For 40 Years, the Prisoners' Rights Project Has Advocated for the Rights of Prisoners Through Ground-Breaking Litigation and Law Reform

Forty years ago today, the nation witnessed the tragic events at Attica. The Legal Aid Society's Prisoners' Rights Project opened for business that same week to address the deplorable conditions in the State's prisons and in the City's jails. For these past forty years, the Legal Aid Prisoners' Rights Project has carried out groundbreaking work to protect the legal rights of prisoners through law reform, class action litigation, and advice and representation in individual non-criminal matters.

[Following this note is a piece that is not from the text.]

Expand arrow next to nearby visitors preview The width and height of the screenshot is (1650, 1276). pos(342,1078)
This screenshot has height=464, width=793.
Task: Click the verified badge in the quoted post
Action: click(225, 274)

The Project's landmark victories to prevent unconstitutional conditions of confinement for clients have had a national impact, and the Project continues to be a national leader in prison reform advocacy. The Project's current priorities include preventing guard brutality, sexual abuse and other unsafe conditions; addressing the lack of mental health and medical care; and remedying the lack of educational programs for young prisoners. Virtually all persons incarcerated in New York City jails (13,000 individuals) and New York State prisons (57,000 individuals) – as well as prison staff – benefit from the class action cases which our Prisoners' Rights Project has litigated. While City funding supported the Project for most of its existence, the Society now must rely on private funds to support this critical work.

In the Fall, The Legal Aid Society will be holding a special reception for funders, supporters, and Project alumni to mark the extraordinary work of the Prisoners' Rights Project during these past four decades.